— begin RECORDED DATA —

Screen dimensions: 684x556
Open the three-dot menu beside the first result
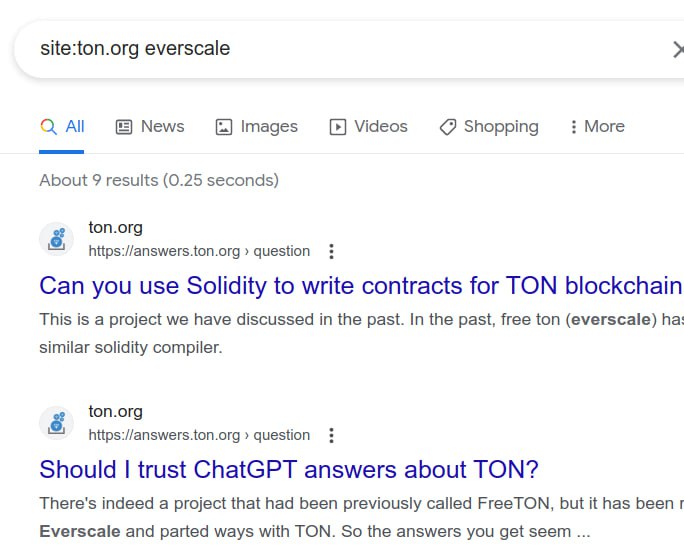tap(332, 251)
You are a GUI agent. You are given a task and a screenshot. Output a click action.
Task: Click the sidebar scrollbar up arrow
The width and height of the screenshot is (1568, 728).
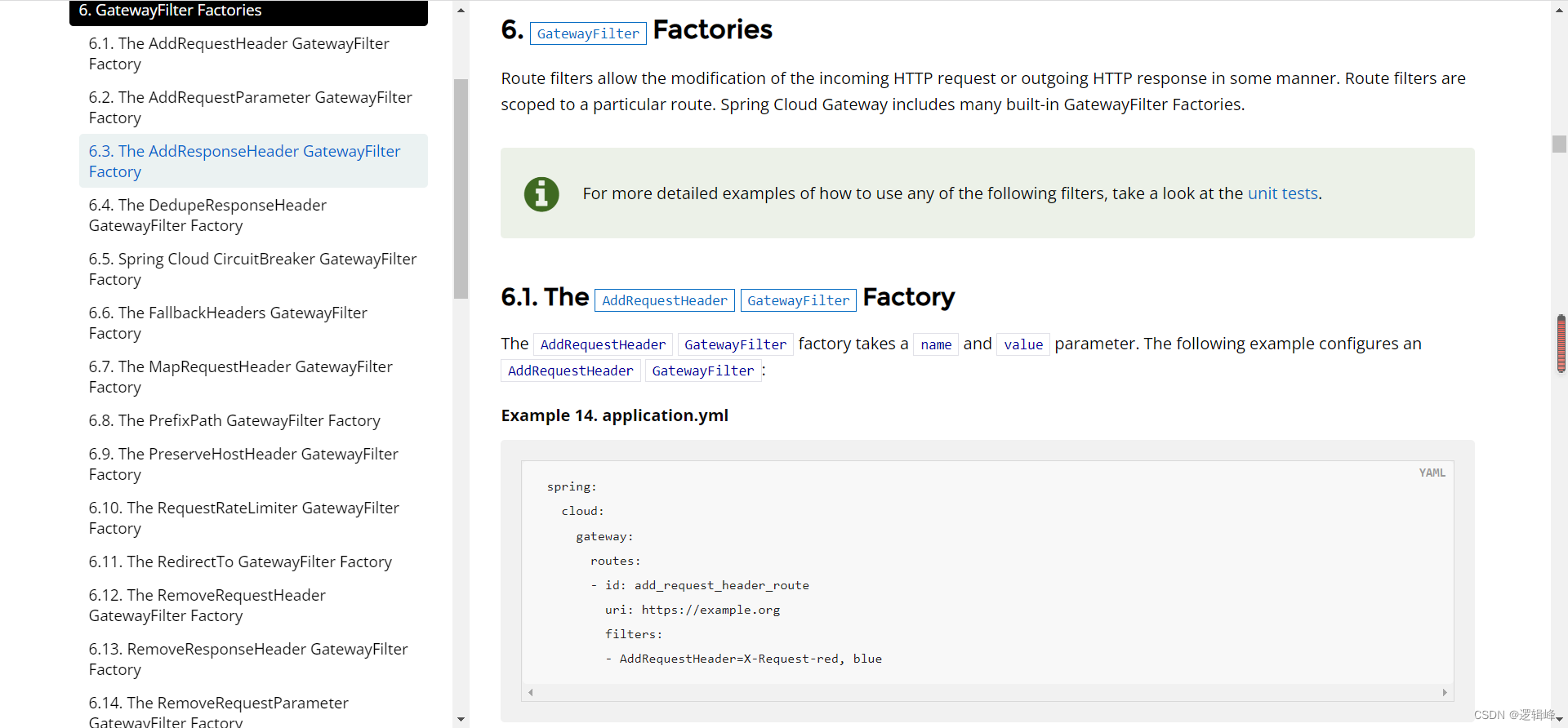click(461, 11)
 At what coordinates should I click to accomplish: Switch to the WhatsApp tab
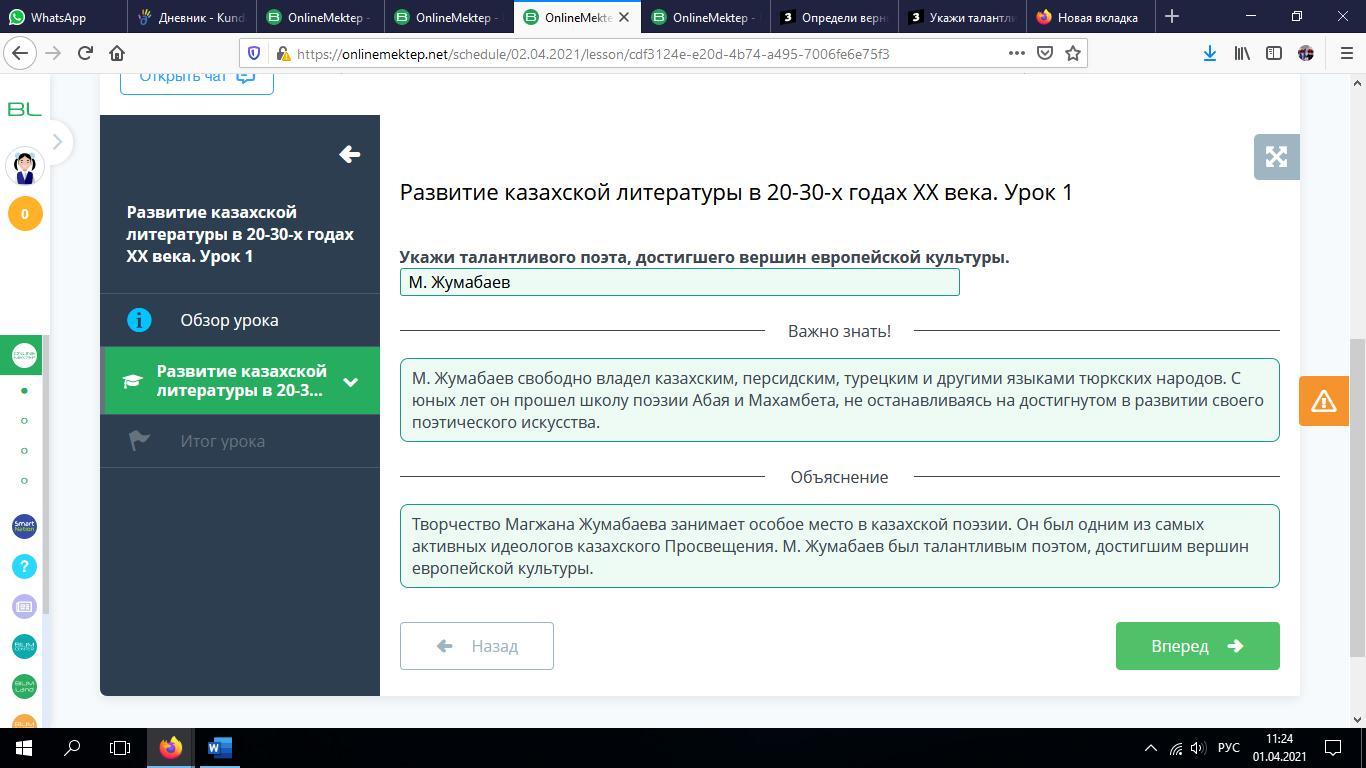point(60,17)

— end RECORDED DATA —

## WRITTEN REQUEST
Count the lines in the items above that contain the word "screenshot". Reply with the number only.

## WRITTEN RESPONSE
2